The good news is there are plenty of ways to upcycle old entertainment centers for a new purpose. Scoot it into the mudroom to use as storage for boots and shoes, dog leashes, coats and sports equipment. If it’s a small entertainment center, take apart what’s necessary, paint it and use it as a coffee or wine bar in the kitchen.
Other ways to repurpose an entertainment center include using it as a storage unit in a laundry room or home office, or as a plant potting station or a craft/sewing cabinet.
Even if they’re frayed, ripped up and falling apart, you can give old jeans new life in a variety of ways, according to sustainability site Treehugger.
Cut old jeans into strips and make a braided denim rug. Make denim coasters from back pockets. If you have a knack for sewing, fashion a denim tote bag or purse out of a faded pair to extend their life for years to come.
Next time you polish off a bottle of wine, save the cork. You can repurpose old wine corks into all kinds of cool things, including key rings, coasters, garden markers and place card holders for dinner guests, according to HGTV Handmade. Glue a magnet to a wine cork like the one seen here, hollow out the cork to house a succulent plant, and you’ve got a unique refrigerator magnet.
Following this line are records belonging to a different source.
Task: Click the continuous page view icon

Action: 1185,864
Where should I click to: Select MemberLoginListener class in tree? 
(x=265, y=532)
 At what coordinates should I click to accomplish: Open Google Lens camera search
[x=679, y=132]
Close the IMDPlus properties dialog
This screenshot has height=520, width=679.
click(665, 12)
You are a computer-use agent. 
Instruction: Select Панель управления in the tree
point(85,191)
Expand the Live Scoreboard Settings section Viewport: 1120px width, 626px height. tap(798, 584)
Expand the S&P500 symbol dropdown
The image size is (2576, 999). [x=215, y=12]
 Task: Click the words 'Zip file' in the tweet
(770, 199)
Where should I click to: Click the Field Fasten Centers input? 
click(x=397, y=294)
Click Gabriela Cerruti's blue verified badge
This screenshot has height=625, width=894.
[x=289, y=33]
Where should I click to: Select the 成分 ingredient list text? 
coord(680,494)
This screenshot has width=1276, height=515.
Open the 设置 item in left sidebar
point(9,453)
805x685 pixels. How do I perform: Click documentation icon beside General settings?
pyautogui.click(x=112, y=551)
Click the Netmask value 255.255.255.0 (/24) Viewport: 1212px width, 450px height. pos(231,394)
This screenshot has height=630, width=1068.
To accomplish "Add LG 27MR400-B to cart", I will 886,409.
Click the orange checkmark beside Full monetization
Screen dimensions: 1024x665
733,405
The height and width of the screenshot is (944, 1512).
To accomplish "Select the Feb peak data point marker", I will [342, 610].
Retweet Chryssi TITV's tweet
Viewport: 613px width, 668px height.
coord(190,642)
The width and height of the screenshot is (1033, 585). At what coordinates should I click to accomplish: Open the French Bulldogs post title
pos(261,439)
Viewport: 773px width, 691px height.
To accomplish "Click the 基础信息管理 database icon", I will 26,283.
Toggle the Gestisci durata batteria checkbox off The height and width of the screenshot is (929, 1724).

If you and your friends drink a lot of wine over time — as in 100 to 150 corks’ worth — make a bathroom cork mat like this creation from Wet & Forget, featured on Instructables Living.
Depending on their design and material, old napkin rings can have many alternate uses.
They can make great cord organizers for office storage or cord holders for a tidy look in living areas with multiple electronics, too. You can also repurpose napkin rings as curtain tie-backs or candle holders. Or transform them into holiday ornaments with paint and glitter, according to CraftCue.com.
Grandma’s old china
Not sure what to do with the inherited china taking up space in your cabinet? Fortunately, you can still honor that keepsake china by giving it a new purpose.
Slip on a pair of safety glasses and protective gloves and break plates, serving platters and teacups into small or large pieces. Then glue the decorative pieces onto a side table to create a mosaic tabletop you can admire every day. You can also use china pieces to create a fancy mosaic birdbath surface.
Glue a colorful serving bowl upside down to the top of a sawed-off tree stump for a funky mushroom as yard or garden decor.
Other creative ways to repurpose old china and other plates, according to Country Living: Decorate a vase with glued china pieces; use a cream pot or other dishware as a planter; repurpose teacups as candle holders; or attach broken pieces onto a platter to display your house number.
Mesh produce bags
Don’t toss those mesh bags that hold oranges, onions, lemons and other produce. Place them at the bottom of potted plants to allow better drainage and help prevent soil from falling through the pot’s drainage hole.